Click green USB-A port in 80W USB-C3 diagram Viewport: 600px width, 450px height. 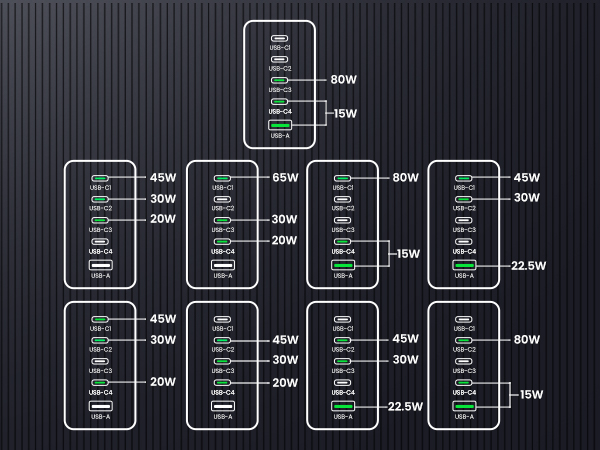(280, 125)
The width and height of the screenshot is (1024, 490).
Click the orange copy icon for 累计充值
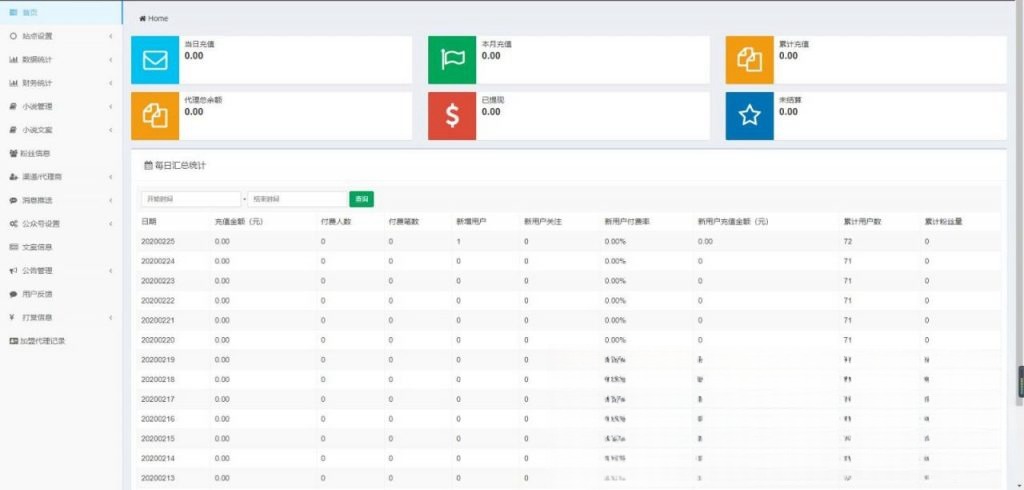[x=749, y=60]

==

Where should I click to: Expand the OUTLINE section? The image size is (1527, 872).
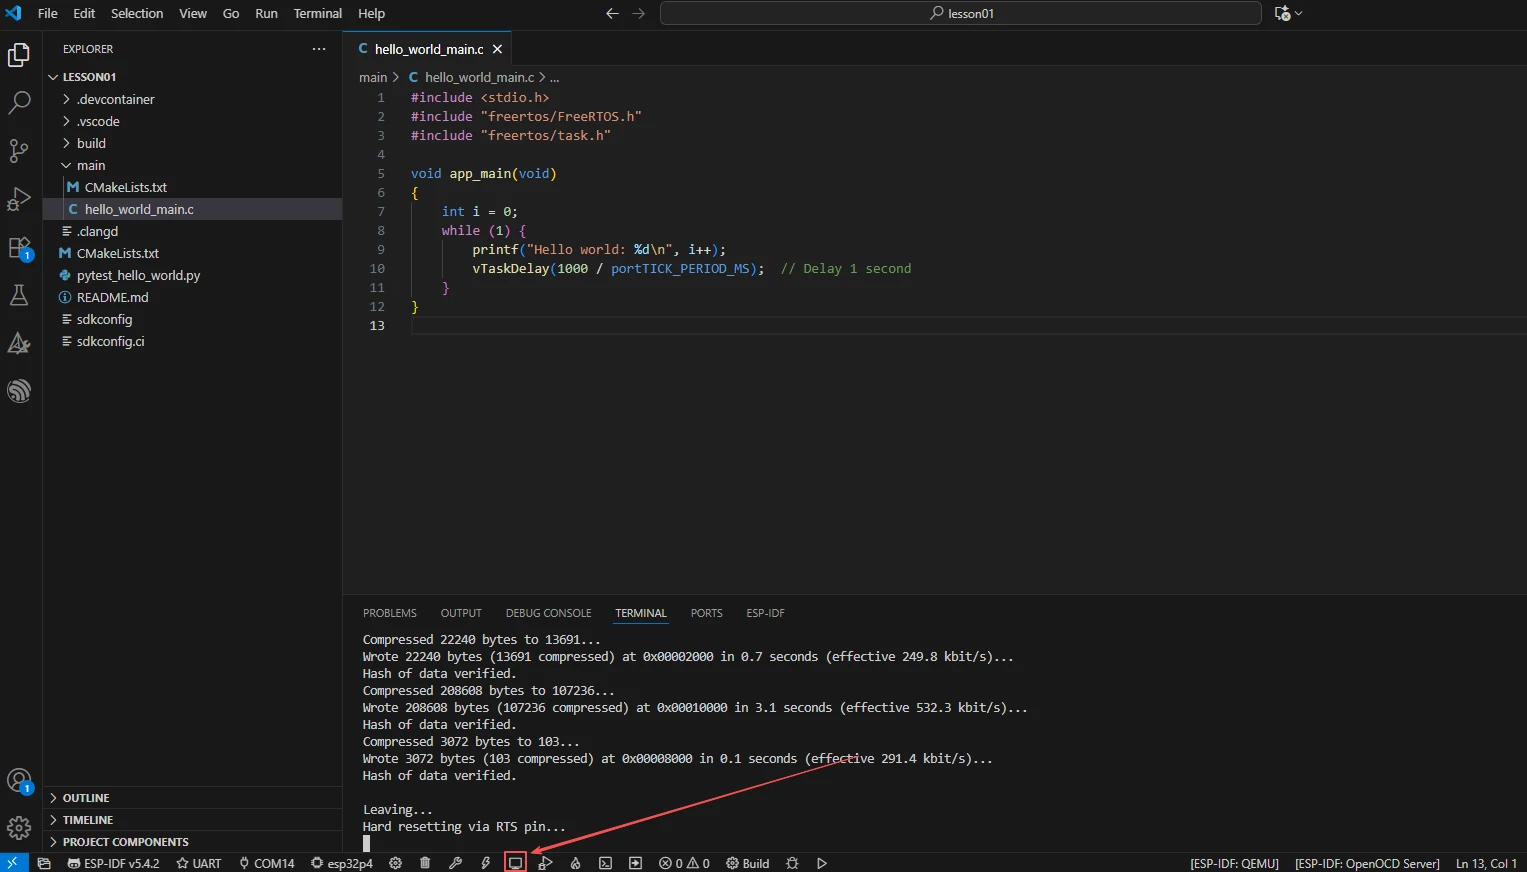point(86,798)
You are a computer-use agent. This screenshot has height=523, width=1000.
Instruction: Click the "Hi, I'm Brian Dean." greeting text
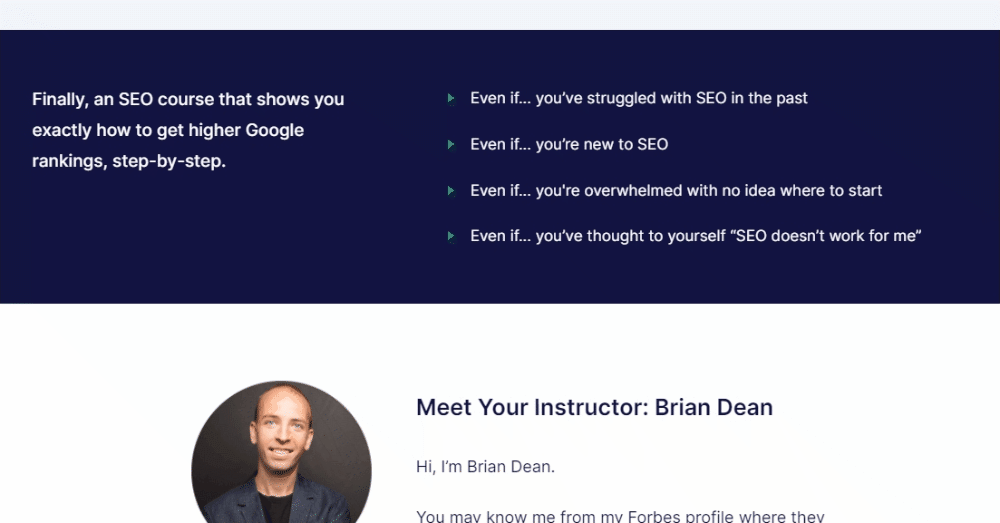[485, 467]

**What this task involves:** Above are the entries; copy out every line among them that contains the word "screenshot".

**Task output:**
The width and height of the screenshot is (1024, 490).
You are a computer-use agent. This screenshot has height=523, width=1000.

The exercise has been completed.